**Your instructions**
Copy out the records from the line containing "The image size is (1024, 403)." through the line containing "pos(473,344)", both included, leaving every character unchanged.

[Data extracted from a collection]
☆ ☆ ☆

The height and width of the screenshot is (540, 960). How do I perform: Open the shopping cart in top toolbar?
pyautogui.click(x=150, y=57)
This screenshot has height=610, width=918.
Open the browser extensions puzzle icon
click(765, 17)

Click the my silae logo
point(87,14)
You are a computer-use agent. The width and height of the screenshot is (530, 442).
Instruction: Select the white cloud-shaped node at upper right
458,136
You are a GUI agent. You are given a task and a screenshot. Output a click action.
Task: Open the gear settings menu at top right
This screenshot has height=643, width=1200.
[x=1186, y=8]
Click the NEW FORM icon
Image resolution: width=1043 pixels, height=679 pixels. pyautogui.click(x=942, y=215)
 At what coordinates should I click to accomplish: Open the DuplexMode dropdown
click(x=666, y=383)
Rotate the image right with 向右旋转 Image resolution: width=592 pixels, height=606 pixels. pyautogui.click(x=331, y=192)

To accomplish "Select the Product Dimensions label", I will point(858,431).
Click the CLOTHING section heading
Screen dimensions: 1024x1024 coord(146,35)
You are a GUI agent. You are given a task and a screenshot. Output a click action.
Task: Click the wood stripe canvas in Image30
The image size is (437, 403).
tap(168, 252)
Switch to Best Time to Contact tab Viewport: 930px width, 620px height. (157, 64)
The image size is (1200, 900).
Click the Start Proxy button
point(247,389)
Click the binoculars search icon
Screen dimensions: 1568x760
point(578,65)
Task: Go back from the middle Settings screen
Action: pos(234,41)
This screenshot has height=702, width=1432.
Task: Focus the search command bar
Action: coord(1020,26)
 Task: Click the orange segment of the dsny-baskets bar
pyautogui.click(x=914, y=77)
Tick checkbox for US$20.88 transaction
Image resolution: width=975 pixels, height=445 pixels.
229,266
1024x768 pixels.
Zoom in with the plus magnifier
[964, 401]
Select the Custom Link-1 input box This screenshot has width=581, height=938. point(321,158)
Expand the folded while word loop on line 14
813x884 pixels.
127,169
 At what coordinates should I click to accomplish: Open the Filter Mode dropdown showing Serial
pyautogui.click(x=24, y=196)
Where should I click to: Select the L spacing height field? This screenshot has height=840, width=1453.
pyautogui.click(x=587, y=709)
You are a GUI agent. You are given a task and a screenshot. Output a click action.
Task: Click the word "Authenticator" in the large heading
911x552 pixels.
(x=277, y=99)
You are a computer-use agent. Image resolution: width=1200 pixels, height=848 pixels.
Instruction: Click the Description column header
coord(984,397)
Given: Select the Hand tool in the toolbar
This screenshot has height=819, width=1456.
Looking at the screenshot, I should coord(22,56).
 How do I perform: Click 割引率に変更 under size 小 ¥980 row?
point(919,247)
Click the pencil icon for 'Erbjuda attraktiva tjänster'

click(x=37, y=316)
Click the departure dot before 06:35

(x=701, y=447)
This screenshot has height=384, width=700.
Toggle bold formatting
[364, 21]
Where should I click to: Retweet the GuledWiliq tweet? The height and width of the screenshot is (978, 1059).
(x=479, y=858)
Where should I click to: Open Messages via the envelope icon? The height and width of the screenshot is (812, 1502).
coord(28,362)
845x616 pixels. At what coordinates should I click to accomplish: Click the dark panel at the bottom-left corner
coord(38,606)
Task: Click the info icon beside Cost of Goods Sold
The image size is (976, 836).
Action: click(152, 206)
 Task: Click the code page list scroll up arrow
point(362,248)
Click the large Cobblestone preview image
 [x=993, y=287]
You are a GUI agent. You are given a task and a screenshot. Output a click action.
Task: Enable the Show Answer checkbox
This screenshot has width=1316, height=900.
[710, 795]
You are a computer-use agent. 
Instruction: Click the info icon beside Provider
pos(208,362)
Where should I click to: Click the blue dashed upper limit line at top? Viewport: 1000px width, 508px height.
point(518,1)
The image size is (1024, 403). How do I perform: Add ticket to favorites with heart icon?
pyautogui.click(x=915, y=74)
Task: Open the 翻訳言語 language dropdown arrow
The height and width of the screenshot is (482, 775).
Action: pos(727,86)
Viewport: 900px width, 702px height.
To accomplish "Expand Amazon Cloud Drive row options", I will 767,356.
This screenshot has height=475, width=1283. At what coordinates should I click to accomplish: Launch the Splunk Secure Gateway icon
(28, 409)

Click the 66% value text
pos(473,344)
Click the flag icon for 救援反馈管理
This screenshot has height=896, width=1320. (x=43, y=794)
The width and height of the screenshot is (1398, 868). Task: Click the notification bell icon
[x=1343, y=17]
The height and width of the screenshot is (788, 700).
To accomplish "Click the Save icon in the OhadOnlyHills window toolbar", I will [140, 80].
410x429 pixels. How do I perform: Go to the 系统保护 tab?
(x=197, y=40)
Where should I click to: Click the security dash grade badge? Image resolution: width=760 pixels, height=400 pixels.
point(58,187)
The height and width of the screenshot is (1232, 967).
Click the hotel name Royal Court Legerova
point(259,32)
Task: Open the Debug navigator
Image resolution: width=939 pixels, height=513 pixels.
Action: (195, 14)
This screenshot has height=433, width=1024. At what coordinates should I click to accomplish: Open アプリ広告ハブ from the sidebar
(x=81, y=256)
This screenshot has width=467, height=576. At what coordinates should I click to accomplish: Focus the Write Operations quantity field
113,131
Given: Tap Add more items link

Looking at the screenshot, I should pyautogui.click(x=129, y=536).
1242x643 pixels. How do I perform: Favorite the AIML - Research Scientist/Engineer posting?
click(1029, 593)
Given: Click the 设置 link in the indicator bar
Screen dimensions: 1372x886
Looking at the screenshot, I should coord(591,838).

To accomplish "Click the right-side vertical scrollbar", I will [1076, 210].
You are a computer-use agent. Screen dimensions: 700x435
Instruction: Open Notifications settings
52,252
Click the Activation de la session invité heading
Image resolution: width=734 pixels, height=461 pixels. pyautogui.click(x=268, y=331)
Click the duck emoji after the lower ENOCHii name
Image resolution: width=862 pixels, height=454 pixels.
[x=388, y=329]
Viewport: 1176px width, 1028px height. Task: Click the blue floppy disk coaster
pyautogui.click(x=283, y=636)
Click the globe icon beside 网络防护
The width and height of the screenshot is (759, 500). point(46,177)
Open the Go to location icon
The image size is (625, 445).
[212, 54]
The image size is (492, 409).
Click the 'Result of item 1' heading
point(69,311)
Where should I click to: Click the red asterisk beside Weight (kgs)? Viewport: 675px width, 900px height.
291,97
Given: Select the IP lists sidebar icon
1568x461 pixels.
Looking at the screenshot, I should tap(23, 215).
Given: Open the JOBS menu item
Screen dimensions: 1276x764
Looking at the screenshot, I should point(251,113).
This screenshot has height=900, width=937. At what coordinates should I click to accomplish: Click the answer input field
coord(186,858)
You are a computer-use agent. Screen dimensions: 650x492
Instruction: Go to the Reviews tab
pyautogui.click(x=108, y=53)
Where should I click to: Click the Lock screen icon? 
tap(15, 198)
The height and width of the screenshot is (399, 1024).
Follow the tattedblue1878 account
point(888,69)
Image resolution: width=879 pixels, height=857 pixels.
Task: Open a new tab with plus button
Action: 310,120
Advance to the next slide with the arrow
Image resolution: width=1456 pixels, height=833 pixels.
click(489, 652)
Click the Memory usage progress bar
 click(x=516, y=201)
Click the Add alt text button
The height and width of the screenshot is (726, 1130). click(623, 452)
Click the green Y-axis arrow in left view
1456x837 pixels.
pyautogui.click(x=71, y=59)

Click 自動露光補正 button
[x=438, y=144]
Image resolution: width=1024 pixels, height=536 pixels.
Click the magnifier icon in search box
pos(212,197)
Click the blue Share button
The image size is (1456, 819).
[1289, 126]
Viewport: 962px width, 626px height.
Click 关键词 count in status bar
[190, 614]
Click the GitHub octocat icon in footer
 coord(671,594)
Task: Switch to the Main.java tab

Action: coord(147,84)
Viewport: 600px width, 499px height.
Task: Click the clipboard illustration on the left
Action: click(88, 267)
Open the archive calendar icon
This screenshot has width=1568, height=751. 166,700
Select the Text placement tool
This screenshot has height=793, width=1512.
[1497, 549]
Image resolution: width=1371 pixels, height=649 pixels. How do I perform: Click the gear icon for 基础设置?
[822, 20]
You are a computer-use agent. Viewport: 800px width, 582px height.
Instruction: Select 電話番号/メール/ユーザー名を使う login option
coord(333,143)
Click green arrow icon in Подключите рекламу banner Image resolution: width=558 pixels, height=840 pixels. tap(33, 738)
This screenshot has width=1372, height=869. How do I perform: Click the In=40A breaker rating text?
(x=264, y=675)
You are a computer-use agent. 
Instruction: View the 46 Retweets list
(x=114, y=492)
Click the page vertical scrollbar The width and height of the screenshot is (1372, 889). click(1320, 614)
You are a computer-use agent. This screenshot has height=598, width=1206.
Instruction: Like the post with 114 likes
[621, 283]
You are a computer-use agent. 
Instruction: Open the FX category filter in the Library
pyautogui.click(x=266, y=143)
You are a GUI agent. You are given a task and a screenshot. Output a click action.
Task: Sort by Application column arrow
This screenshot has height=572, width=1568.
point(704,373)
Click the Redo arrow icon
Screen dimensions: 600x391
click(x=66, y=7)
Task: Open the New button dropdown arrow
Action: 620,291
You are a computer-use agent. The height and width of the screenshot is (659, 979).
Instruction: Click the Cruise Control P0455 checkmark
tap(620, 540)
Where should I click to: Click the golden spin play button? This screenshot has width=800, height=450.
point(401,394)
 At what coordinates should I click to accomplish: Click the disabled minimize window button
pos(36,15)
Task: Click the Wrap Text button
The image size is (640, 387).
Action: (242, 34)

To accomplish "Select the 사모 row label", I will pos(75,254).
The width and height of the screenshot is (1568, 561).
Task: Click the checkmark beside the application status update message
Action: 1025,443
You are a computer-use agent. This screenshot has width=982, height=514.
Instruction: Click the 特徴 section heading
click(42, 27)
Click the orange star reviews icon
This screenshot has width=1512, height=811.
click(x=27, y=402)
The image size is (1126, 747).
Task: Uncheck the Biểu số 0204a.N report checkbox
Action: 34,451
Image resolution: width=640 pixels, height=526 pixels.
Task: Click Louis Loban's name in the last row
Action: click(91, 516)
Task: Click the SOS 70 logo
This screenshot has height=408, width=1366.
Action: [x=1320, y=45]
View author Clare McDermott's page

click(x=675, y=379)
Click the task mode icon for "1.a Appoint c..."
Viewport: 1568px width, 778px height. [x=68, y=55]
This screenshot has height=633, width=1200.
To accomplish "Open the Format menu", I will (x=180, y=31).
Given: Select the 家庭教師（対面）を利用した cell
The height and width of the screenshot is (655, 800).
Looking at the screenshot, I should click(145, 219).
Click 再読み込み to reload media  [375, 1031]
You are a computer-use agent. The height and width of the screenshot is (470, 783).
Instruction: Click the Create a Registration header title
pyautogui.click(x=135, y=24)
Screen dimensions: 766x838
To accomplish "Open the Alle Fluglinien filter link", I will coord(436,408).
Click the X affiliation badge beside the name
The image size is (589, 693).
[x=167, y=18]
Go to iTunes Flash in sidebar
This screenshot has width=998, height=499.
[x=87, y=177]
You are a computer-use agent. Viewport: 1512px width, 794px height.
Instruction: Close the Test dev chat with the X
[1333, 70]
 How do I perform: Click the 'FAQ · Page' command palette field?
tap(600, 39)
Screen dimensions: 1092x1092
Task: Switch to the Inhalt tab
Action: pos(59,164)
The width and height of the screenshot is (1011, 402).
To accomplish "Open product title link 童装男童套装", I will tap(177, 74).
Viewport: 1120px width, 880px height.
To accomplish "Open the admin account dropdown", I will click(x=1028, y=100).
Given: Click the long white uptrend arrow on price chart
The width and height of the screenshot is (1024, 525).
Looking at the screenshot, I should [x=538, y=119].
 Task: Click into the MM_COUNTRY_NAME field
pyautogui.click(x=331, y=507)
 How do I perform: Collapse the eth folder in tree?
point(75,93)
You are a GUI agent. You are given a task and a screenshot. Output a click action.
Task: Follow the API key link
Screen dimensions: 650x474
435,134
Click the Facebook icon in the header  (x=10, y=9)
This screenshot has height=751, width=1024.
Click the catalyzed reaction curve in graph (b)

☆ ☆ ☆

**Solution to the problem**
The image size is (1024, 403). How do I perform: Add ticket to favorites with heart icon?
pyautogui.click(x=915, y=74)
Task: Open the 翻訳言語 language dropdown arrow
The height and width of the screenshot is (482, 775).
Action: pos(727,86)
Viewport: 900px width, 702px height.
To accomplish "Expand Amazon Cloud Drive row options", I will 767,356.
This screenshot has height=475, width=1283. At what coordinates should I click to accomplish: Launch the Splunk Secure Gateway icon
(28, 409)

Click the 66% value text
pos(473,344)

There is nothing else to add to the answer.